#HandsOffOurGirls: Africa’s First Ladies Demand an End to Child Marriage
There are 12 million girls in Africa who are forced into marriage before they’re 18 years old.
It’s time for world leaders to help put an end to child marriage and other forms of human rights violations that target girls.
This is the message that Africa’s First Ladies delivered in New York during the United Nations General Assembly (UNGA), as part of a campaign called Hands Off Our Girls!
The campaign is a call to action against child marriage and sexual violence against girls and women.

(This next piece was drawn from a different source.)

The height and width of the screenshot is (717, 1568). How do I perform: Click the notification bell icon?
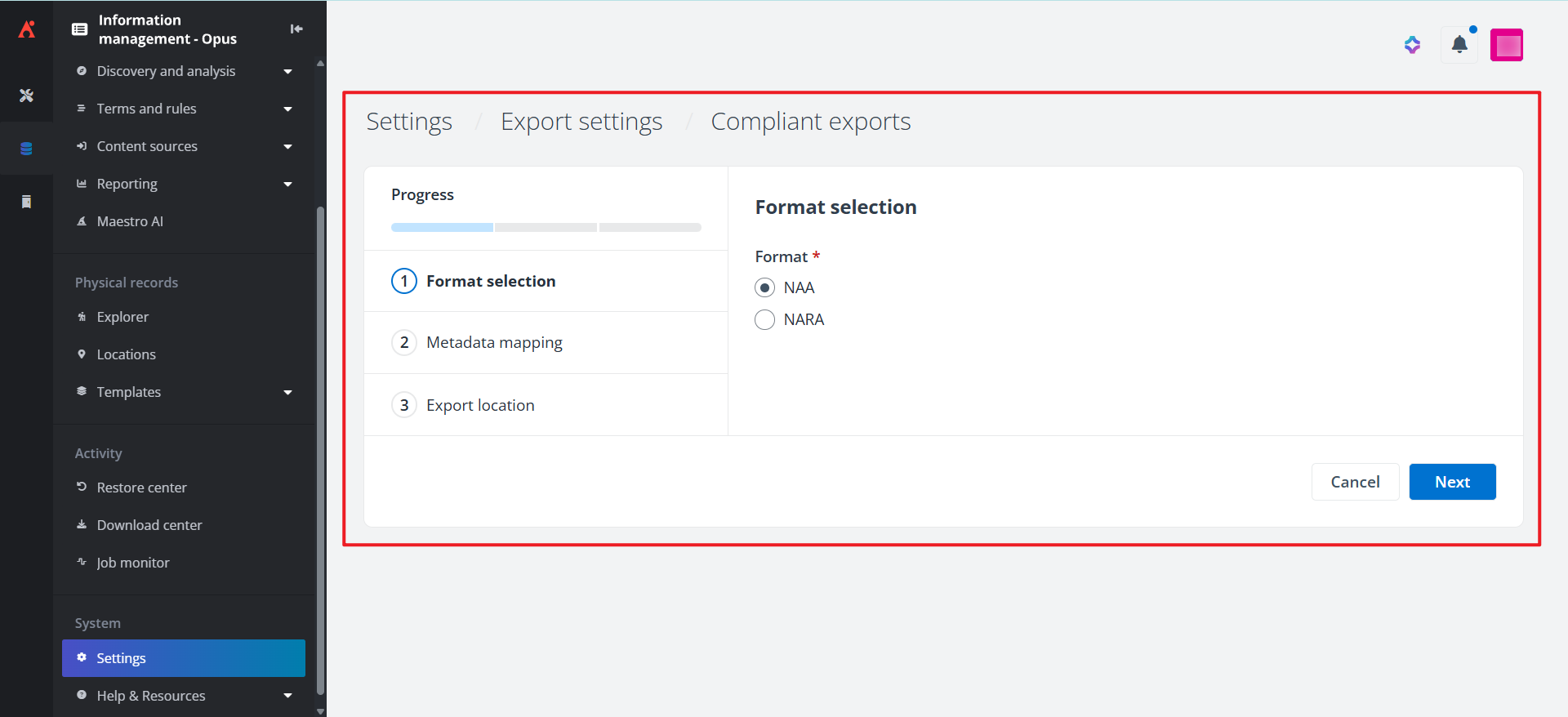1459,45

The First Lady of Sierra Leone, Fatima Maada Bio, led the delegation at UNGA, and recalled her personal experience with forced early marriage.
“I come from a family where girls are married at 12 years,” she said, explaining that she fled her West African home for the UK to escape an arranged marriage in her early teens.

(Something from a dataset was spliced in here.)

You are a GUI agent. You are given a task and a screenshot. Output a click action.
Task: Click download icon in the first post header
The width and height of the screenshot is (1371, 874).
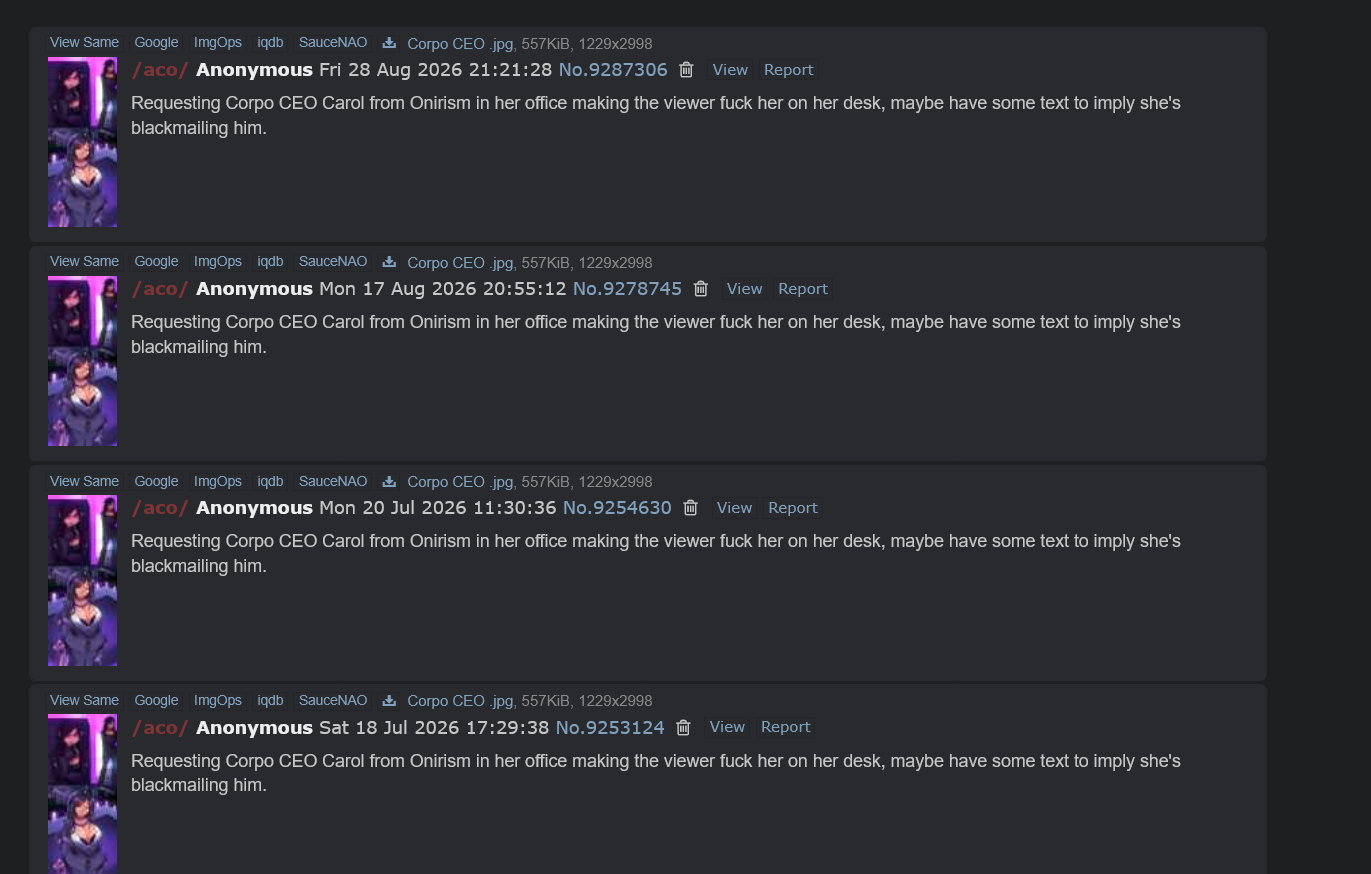(389, 43)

“From that moment I vowed that I would not see a child being abused,” Bio said.
“Every time I get the opportunity, I say the fight against early marriage is not a political statement, it is a personal one. We need help,” added Bio.
Child marriage is one of the biggest challenges faced by girls around Africa. According to UNICEF, there are 12 million girls in Africa who are forced into marriage before they’re 18 years old.
A report by UNICEF states that African countries with the highest rates of child marriages are Niger (76%), Central African Republic (68%), and Chad (67%).
The rate of child marriage in Mali, Burkina Faso, and South Sudan is at 52%, and 51% and 48% in Guinea and Mozambique.
Globally, it’s estimated that up to 650 million women alive today were married before they turned 18.
As well as being forced to grow up too quickly, child brides are less likely to stay in school and more likely to become victims of domestic violence, according to UNICEF.
Meanwhile, a report by the United Nations Population Fund (UNFPA) predicts that 140 million girls around the world will be married before their 18th birthday over the next 10 years if nothing is done to stop child marriages.
Early marriage also increases the likelihood of death as a result of complications from pregnancy and childbirth, while children born to underage mothers are more likely to have low birth weight or die within a month of being born.
Child marriage in Africa was also in the spotlight in June at the Africa4Girls summit in Dakar, Senegal, where the deputy grand Imam of Al Azhar, Sheikh Dr. Salah Abbas, issued a fatwa against child marriage. A fatwa is a formal ruling in Islamic law, and it has absolute authority.
First Lady Bio acknowledged that culture plays a big role in child marriages too, and called on the continent to stop regarding culture as something that cannot be challenged or changed.
“We have to leave some aspects of culture behind,” she said.
The First Lady of Liberia, Clar Weah, said: “We renew our commitment to create a safe world for our girls in Africa. We entreat all presidents and heads of states to join us.”